The number of pediatric flu deaths is estimated to be nearly 200 per season – about a quarter are in kids under 5.
Also at high risk are children with underlying brain conditions that can trigger neuropsychiatric events, some as serious as suicide. But a new study seeks answers on whether the flu or the treatment builds suicidal thoughts.
The flu commonly causes respiratory issues, but in some children, it can trigger neuropsychiatric issues.
“These neuropsychiatric events included things like brain inflammation, seizures and acute behavioral changes like suicide attempts,” said Dr. James W. Antoon, MD, PhD, MPH,
assistant professor of pediatrics at Vanderbilt University Medical Center.

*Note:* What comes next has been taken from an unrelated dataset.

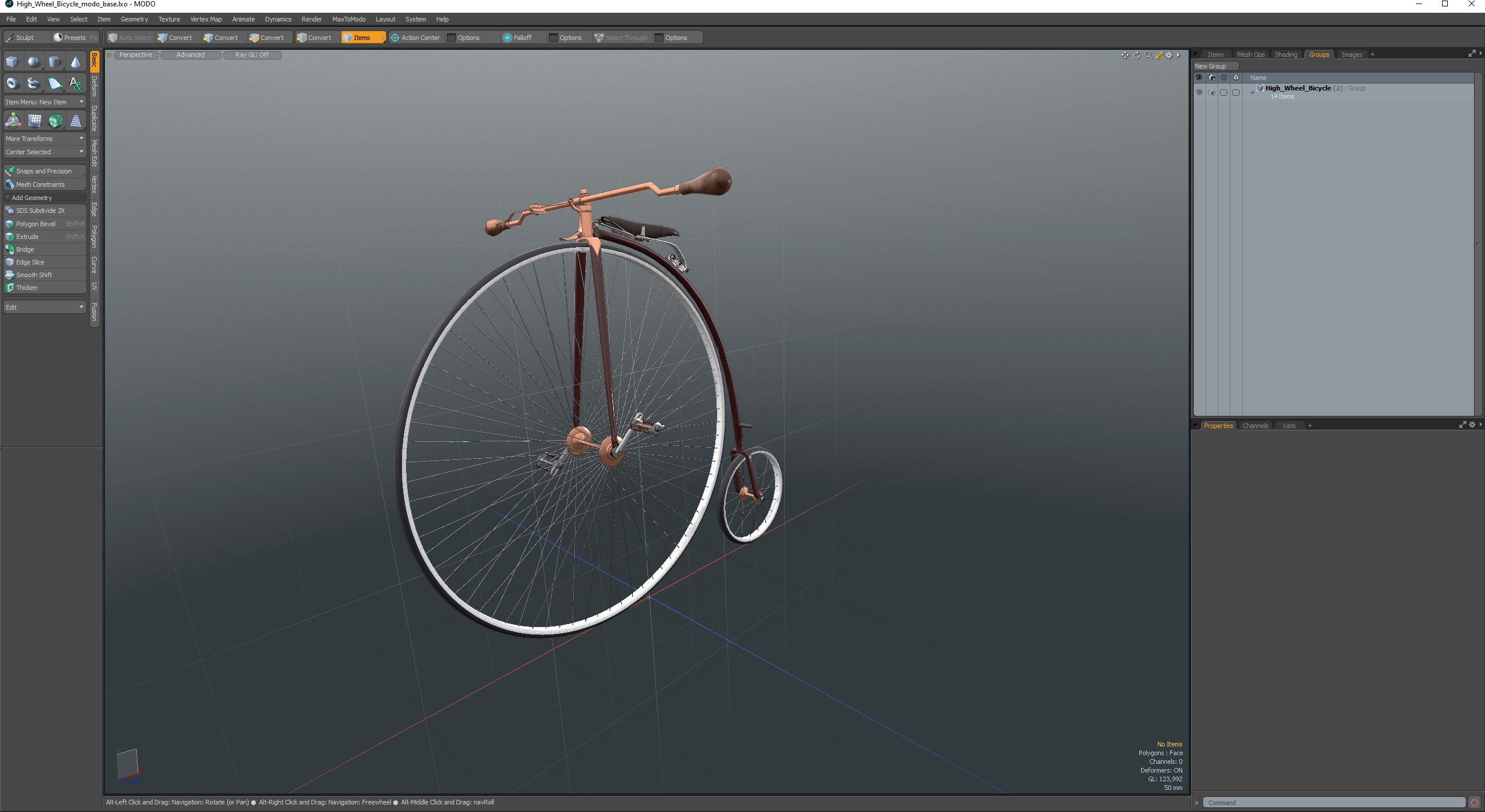Image resolution: width=1485 pixels, height=812 pixels.
Task: Select the Sculpt tool in toolbar
Action: tap(21, 37)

That also includes anxiety and depressive episodes. Of the 150,000 children with flu, 1,500 of them suffered a neuropsychiatric event from the flu.
However, there were startling differences in those predisposed to brain disorders.
“The rate of neuropsychiatric events was about 10 times higher in those with underlying psychiatric conditions and 100 times higher in those with underlying neurologic conditions,” said Dr. Antoon.
But what triggers these neuropsychiatric events? Is it flu or Tamiflu?
“There’s a number of potential ways it can happen. It’s very well-known that flu can cause inflammation in the brain and cause something called encephalitis or encephalopathy, that causes acute behavior changes,” Dr Antoon continued.
“The anti-viral Tamiflu, or oseltamivir, has a black box warning for neuropsychiatric events,” Dr. Antoon added.
Dr. Antoon advises parents to discuss these risks with pediatricians to decide about flu treatment or not.